Members and prospective members

‍

Certain personal information is required to become a member with us.

‍

When you enquire about our services or when you become a member with us, a record is made which includes your personal information.  The type of personal information that we collect will vary depending on the circumstances of collection and the kind of service that you request from us, but will typically include: 

‍

1. identity data including your full name, address, date of birth and gender
2. contact details such as your address, phone number and email address
3. financial data including bank account summaries, transactions and balances (via manual input or our Open Banking provider Basiq Pty Ltd)
4. marketing preferences, including communications opt-ins, referrals and waitlist interactions
5. credit data including credit score and summary information (via our third party provider Equifax)
6. identity verification data including government-issued documents and facial data used for verification (via our third party provider Persona)
7. any additional personal information you provide to us or authorise us to collect as part of your interaction with us, including details of enquiries or complaints you make

‍

Other individuals

‍

We may collect personal information about other individuals who are not members. This includes customers and members of the public who participate in events we are involved with, individual service providers and contractors, and other individuals who interact with us on a commercial basis. The kinds of personal information we collect will depend on the capacity in which you are dealing with us. Generally, it would include your name, contact details, and information regarding our interactions and transactions with you. 

‍

If you are participating in an event we are managing or delivering, we may take images or audio-visual recordings which identify you.

‍

Website and App

We may collect information about how you access, use and interact with our website and app. We do this by using a range of tools such as Google Analytics and other third party marketing analytics providers. This information may include:

1. the location from which you have come to the site and the pages you have visited; and
2. device data, which may include IP address, the types of devices you are using to access the website, device attributes, browser type, language and operating system, mobile device identifiers; and
3. usage data, which may include how you use the app, feature interactions, spending categories, goals. 
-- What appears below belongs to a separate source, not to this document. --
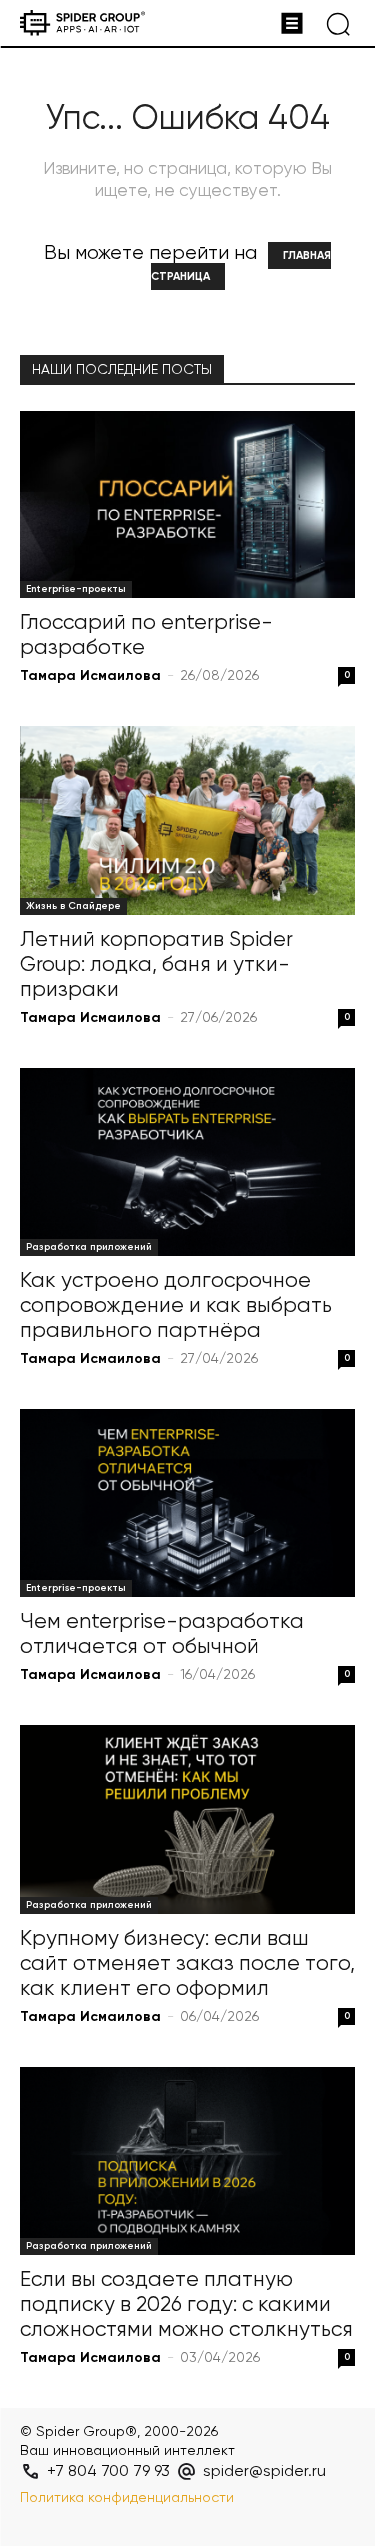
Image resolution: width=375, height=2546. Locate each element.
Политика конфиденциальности (127, 2498)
We may also use cookies and similar tracking technologies on our website and app. A cookie is a small text file that the website may place on your device to store information. Cookies involve the collection of information about you (which may or may not be personal information) in a way that may not be obvious to you. Generally, the information collected through cookies relates to a device used to access online content, such as an IP address or location data about the device. Cookies may also collect information about the behaviours of the user of the device, such as the websites visited by the user and their activity on the website. 

‍

In some circumstances, the information collected through cookies may be combined with information that identifies the end user of the relevant device. Any personal information we collect in this way is handled in accordance with this policy.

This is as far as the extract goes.